Who others of you knows anything about it. Is there any version of sheet of notes that Ashkenazy might have used.?


----------



## PlaySalieri (Jun 3, 2012)

APL said:


> Ashkenazy insert a line of notes into the beginning of Mozart Piano concerto no.13 (at 1 min 50sec) when he enters. It is on Cd of Decca, 1995, Mozart Piano Concertos, Ashkenazy Philh. Orch.
> I have heard several different concertos by different pianist but non of them did it. I looked up the booklet of Ashkenazy's and found no reference to it.
> 
> Who others of you knows anything about it. Is there any version of sheet of notes that Ashkenazy might have used.?


This is typical of not just ashkenazy but many pianists who unnecessarily ornament the piano part.

It irritates the hell out of me


----------



## joen_cph (Jan 17, 2010)

Gulda had the habit too, for example. I often like it.


----------



## mbhaub (Dec 2, 2016)

Back in those days it was common and even expected that performers would ad lib and add their own thoughts on a performance. Kind of like jazz in a way. The printed music wasn't the Law, but a guideline. Adding ornamentation was normal. Listen to the Zinman Beethoven set and you'll hear some ornamentation not in the original. Improvising was acceptable. Somewhere along the line it became unfashionable and condemned. Using the standard, accepted text is demanded by some.


----------



## KenOC (Mar 7, 2011)

I usually enjoy these "creative" performances. One good example is Kopatchinskaja's Beethoven Violin Concerto, where she makes little musical comments along the way, and they do add to the music.


----------



## PlaySalieri (Jun 3, 2012)

mbhaub said:


> Back in those days it was common and even expected that performers would ad lib and add their own thoughts on a performance. Kind of like jazz in a way. The printed music wasn't the Law, but a guideline. Adding ornamentation was normal. Listen to the Zinman Beethoven set and you'll hear some ornamentation not in the original. Improvising was acceptable. Somewhere along the line it became unfashionable and condemned. Using the standard, accepted text is demanded by some.

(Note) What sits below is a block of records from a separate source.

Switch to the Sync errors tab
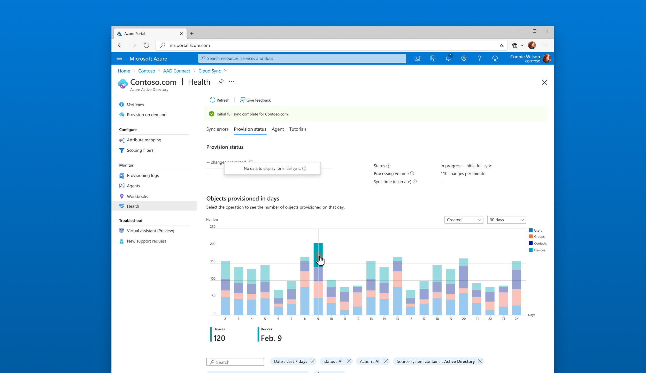The height and width of the screenshot is (373, 646). 217,129
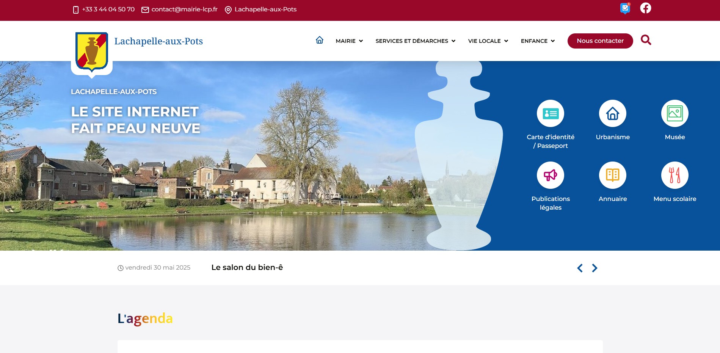Viewport: 720px width, 353px height.
Task: Click the Nous contacter button
Action: coord(600,41)
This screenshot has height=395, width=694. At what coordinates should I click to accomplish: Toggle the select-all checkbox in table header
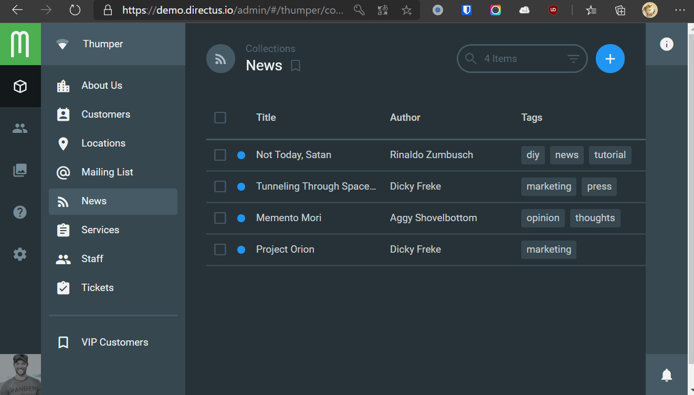220,118
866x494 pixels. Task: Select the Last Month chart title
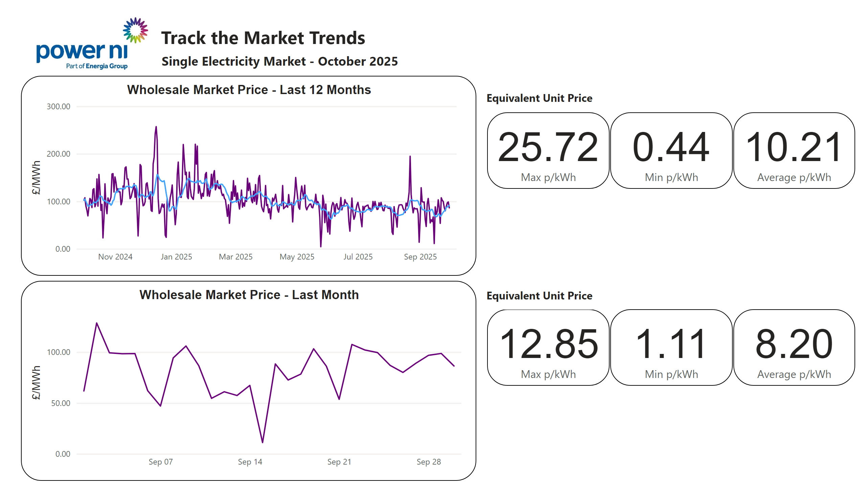click(249, 295)
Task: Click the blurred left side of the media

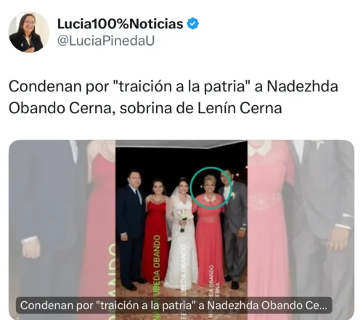Action: [x=62, y=230]
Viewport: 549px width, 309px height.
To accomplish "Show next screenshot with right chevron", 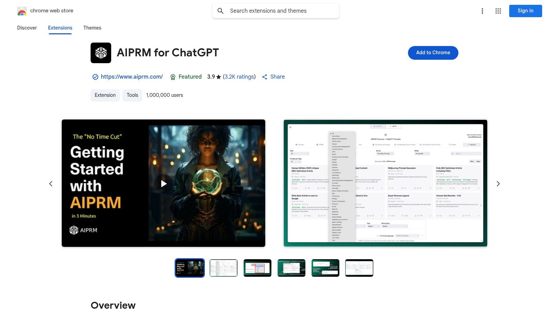I will (498, 183).
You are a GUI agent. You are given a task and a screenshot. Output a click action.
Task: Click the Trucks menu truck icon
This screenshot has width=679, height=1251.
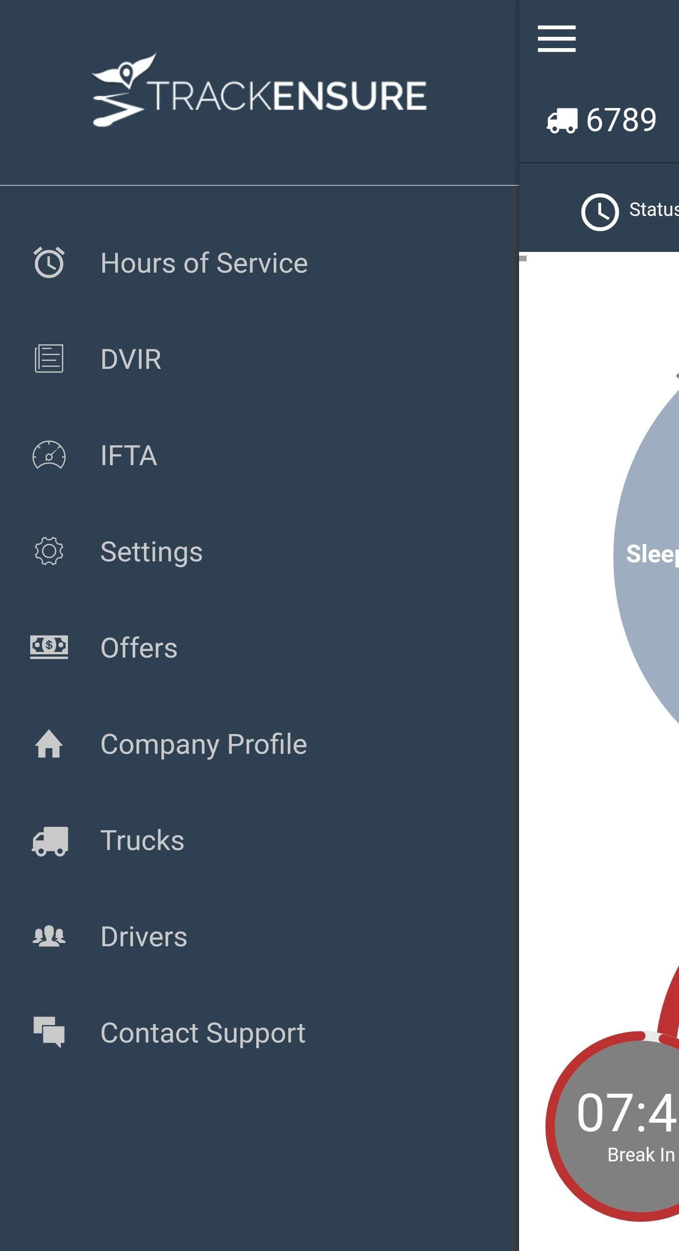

And I am sure Mozart did improvise will all correct taste and artistry - but ashkenazy ornamentation just puts meaningless frills where there should be clarity in the melodic line for example.


----------



## SalieriIsInnocent (Feb 28, 2008)

Beethoven composed some cadenzas for Mozart's 20th Concerto, I've heard a few performances using them. Barenboim utilized them in this recording:





I've heard improvised cadenzas on HIP recordings of Mozart sonatas as well as Beethoven ones. It was a fairly common practice for a composer to allow the performer some freedom in places. A lot of performances will leave them out. I'm fine with them at times, but they do distract when you're not used to them.


----------



## Griomo (Jun 14, 2017)

APL said:


> […] Is there any version of sheet of notes that Ashkenazy might have used.?


I have not heard this performance, but judging from the 1:50 timing he plays an _Eingang_, coming anywhere from own improvisation or other's printed sheet (f.i. those by Badura-Skoda). Backer in the days when composers hitched around playing their own concertos conducting from the piano, these Eingänge also helped getting tutti into cue, own fingers still fast in action. Many of those typically scalar passages in Beethoven scores may be understood as petrified Eingänge, and nowadays people often frown away at such ×digression× from their comfortably simplified notion of what is Classical, all the same chirping prejudice about how classical players cannot improvise, actually meaning 'they should not'.

It happens of course that soloist/listener aestethics mismatch. Matter of taste and timing.


----------